[seqfan] Re: A214089
franktaw at netscape.net
franktaw at netscape.net
Thu Aug 2 19:23:56 CEST 2012
Jonathon,
If p is an odd number, prime or not, p^2 == 1 (mod 8). n# is divisible
by 2, but not by 4; so (p^2-1) / n# is divisible by 4. [Please note the
parentheses; what you wrote is equivalent to p^2 - (1 / n#).]
Franklin T. Adams-Watters
-----Original Message-----
I observed that for the first 14 terms in A214089
<https://oeis.org/A214089> , the following holds:
p^2 - 1 / n# = 4x.
In other words, p^2 - 1 / n# is congruent to 0 MOD 4.
Subsequent to this observation , two new terms were added and the above
holds true for those as well.
Solving for x gives the sequence {1, 1, 1, 1, 19, 17, 1, 2567, 3350,
128928, 3706896, 1290179, 100170428, 39080794, 61998759572, 7833495265}.
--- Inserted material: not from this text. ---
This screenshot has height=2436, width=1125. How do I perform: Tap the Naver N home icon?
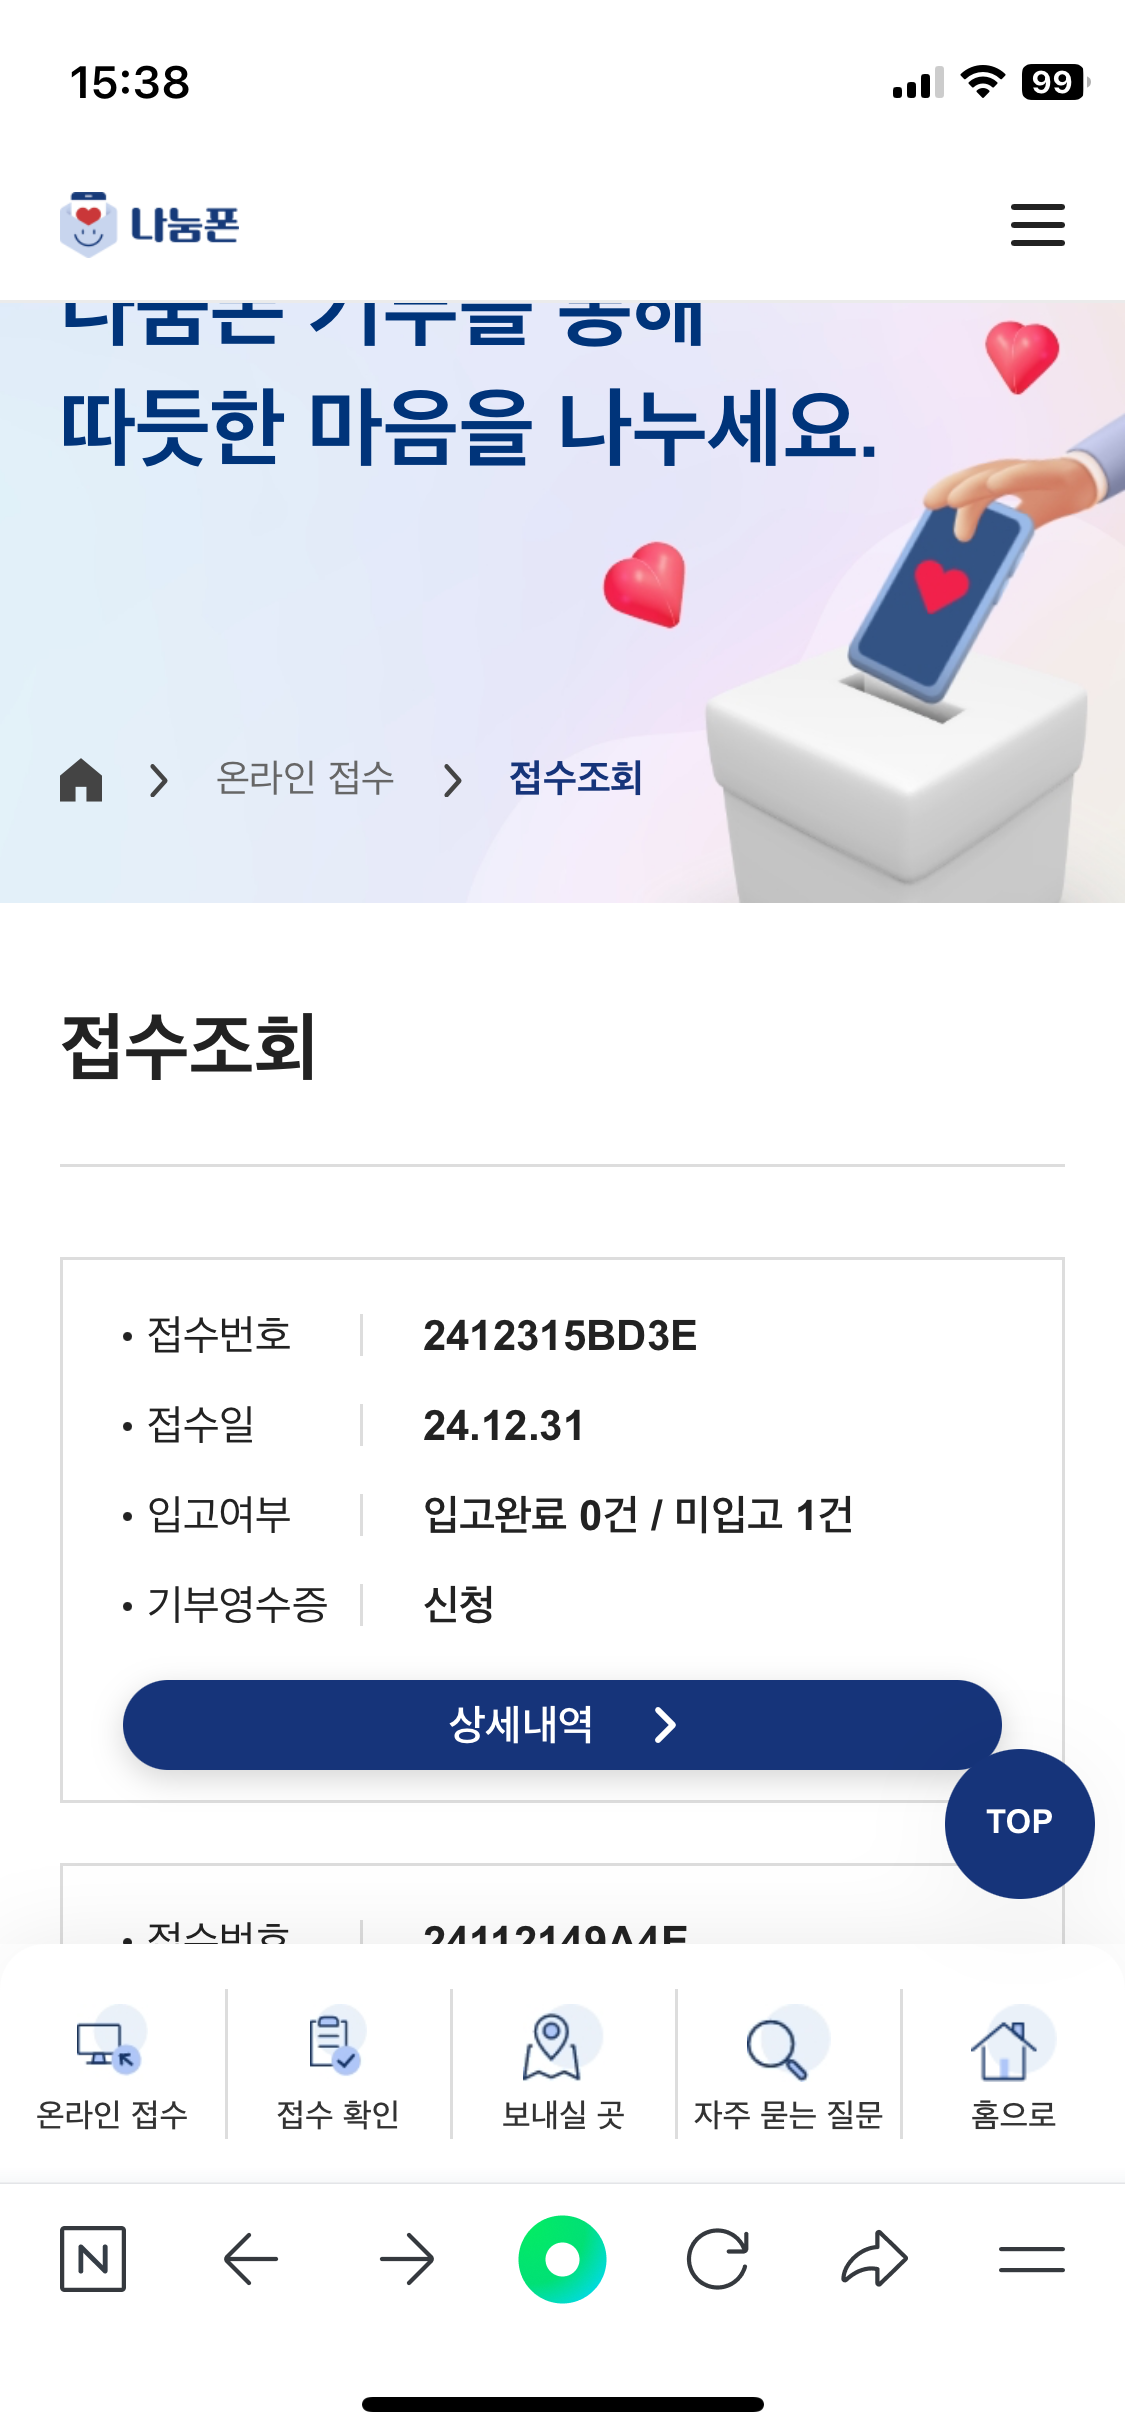coord(93,2259)
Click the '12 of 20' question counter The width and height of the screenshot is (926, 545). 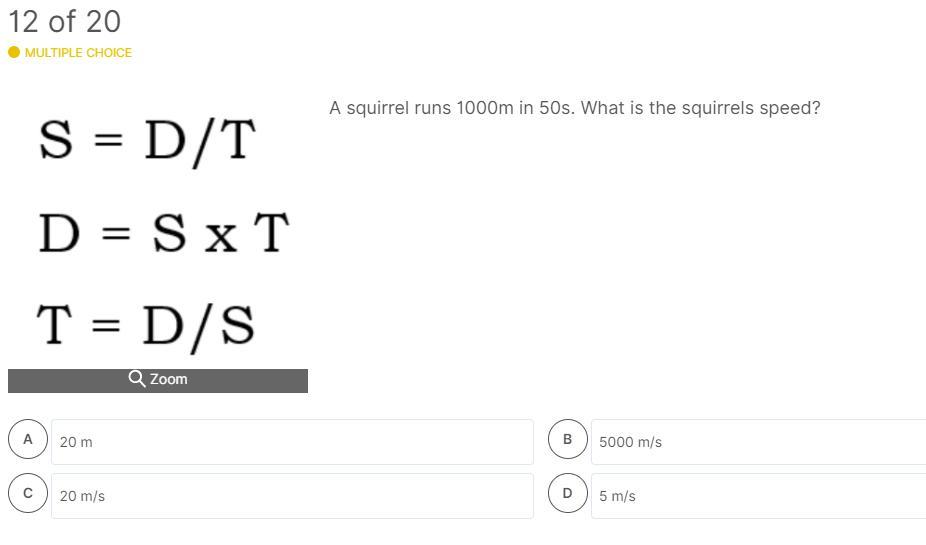click(x=64, y=21)
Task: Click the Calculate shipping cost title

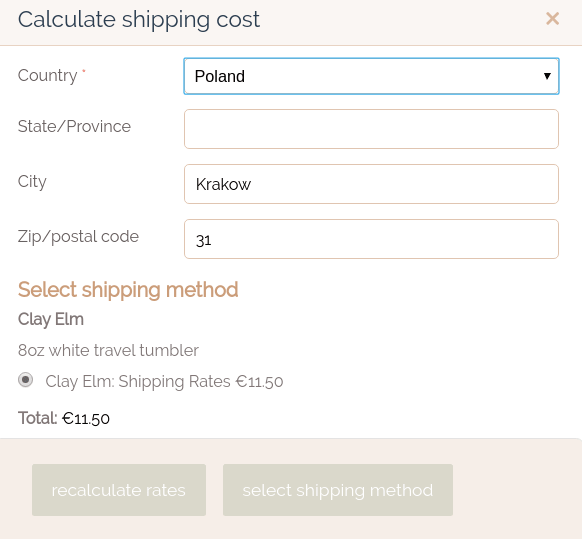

Can someone far more familiar with prime numbers explain why this may
or
may not be true for all a(n)? I would like to add a comment to the
sequence noting this observation, but I am unsure whether it is in fact
true for all a(n).
I don't know if this is relevant, but I found a comment, by Robert G.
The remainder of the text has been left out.